ARRÊT : CONTRADICTOIRE
Prononcé publiquement le 24 Février 2012, par mise à disposition de l'arrêt au greffe de la Cour, les parties en ayant été préalablement avisées dans les conditions prévues à l'article 450 alinéa 2 du code de procédure civile ;
Signé par Nicole BURKEL, Président de chambre, et par Suzanne TRAN, Adjoint assermenté faisant fonction de greffier auquel la minute de la décision a été remise par le magistrat signataire.
*************
FAITS ET PROCEDURE
Attendu que le conseil de prud'hommes de Saint Etienne, section activités diverses, par jugement contradictoire du 4 juillet 2011, a :
- fixé la moyenne des trois derniers mois de salaire de madame [E] à la somme de 2.737,80 euros
Sur l'exécution du contrat
-condamné la Sarl d'Architecture G.Champavert Groupe Cimaise au paiement des sommes suivantes :
*2.737, 80 euros à titre d'indemnité de requalification
*1.906, 23 euros bruts à titre de rappel d'heures supplémentaires outre 190,23 euros bruts au titre des congés payés afférents
*915,49 euros bruts à titre de rappel sur congés de fractionnement
Sur le licenciement
- confirmé le motif économique du licenciement de madame [E] par le Groupe Cimaise
- débouté madame [E] du surplus de ses demandes
- dit n'y avoir lieu à exécution provisoire ni intérêt au taux légal avec capitalisation
- débouté la Sarl d'Architecture G.Champavert de l'ensemble de ses demandes
- dit que les éventuels dépens de l'instance seront partagés entre les parties;
Attendu que la cour est régulièrement saisie par un appel formé par madame [E]. ;
Attendu que madame [E] a été engagée par la Sarl d'Architecture G. Champavert suivant contrat à durée déterminée en qualité de dessinateur projeteur à compter du 9 octobre 2001, lequel a été conclu sans indication de motif puis par contrat à durée indéterminée à compter du 1er janvier 2002 ;
Que son revenu mensuel brut s'est élevé à 2737,80 euros ;
Attendu que madame [E] a été convoquée à un entretien préalable au licenciement fixé au 2 février 2010, par lettre remise en main propre contre décharge du 22 janvier 2010 ;
Qu'elle a été licenciée par lettre recommandée avec accusé de réception du 11 février 2010 «sous réserve du refus de CTP» pour motif économique ;
Qu'elle a accepté le 12 février 2010 un contrat de transition professionnelle ;
Que par lettre du 16 février 2010, la Sarl d'Architecture G. Champavert a notifié à la salariée la rupture d'un commun accord ;
Attendu que madame [E] a déclaré à l'audience être âgée de 39 ans à la date de rupture des relations contractuelles, avoir perçu des allocations chômage jusqu'en octobre 2010 date à laquelle elle a retrouvé un travail lui procurant un revenu inférieur ;
Attendu que la Sarl d'Architecture G. Champavert emploie plus de 11 salariés (16) et est dotée d'institutions représentatives du personnel ;
Que la convention collective applicable est celle des entreprises de l'architecture ;
Attendu que madame [E] demande à la cour par conclusions écrites, déposées le 13 janvier 2012, visées par le greffier le 13 janvier 2012 et soutenues oralement, de :
Sur l'exécution du contrat
- confirmer le jugement rendu par le conseil de prud'hommes de Saint-Étienne en ce qu'il a condamné la Sarl d'Architecture G. Champavert Groupe Cimaise à lui payer les sommes suivantes :
*2.737, 80 euros à titre d'indemnité de requalification (article L1245-2 du code du travail)

**Travail à faire**
Recopiez le passage de l'extrait d'arrêt compris entre "ARRÊT : CONTRADICTOIRE" et "le magistrat signataire.", bornes incluses, en substituant "en audience publique" à "publiquement".

**Données**
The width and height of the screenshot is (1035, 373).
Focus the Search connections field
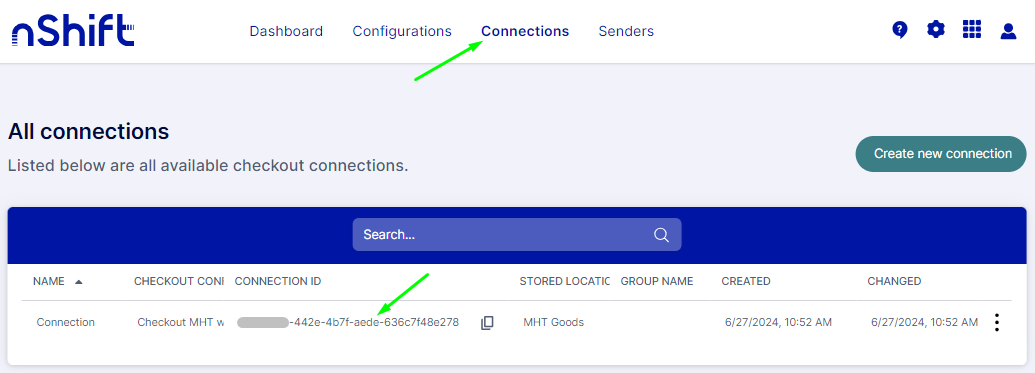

**Résultat final**
ARRÊT : CONTRADICTOIRE
Prononcé en audience publique le 24 Février 2012, par mise à disposition de l'arrêt au greffe de la Cour, les parties en ayant été préalablement avisées dans les conditions prévues à l'article 450 alinéa 2 du code de procédure civile ;
Signé par Nicole BURKEL, Président de chambre, et par Suzanne TRAN, Adjoint assermenté faisant fonction de greffier auquel la minute de la décision a été remise par le magistrat signataire.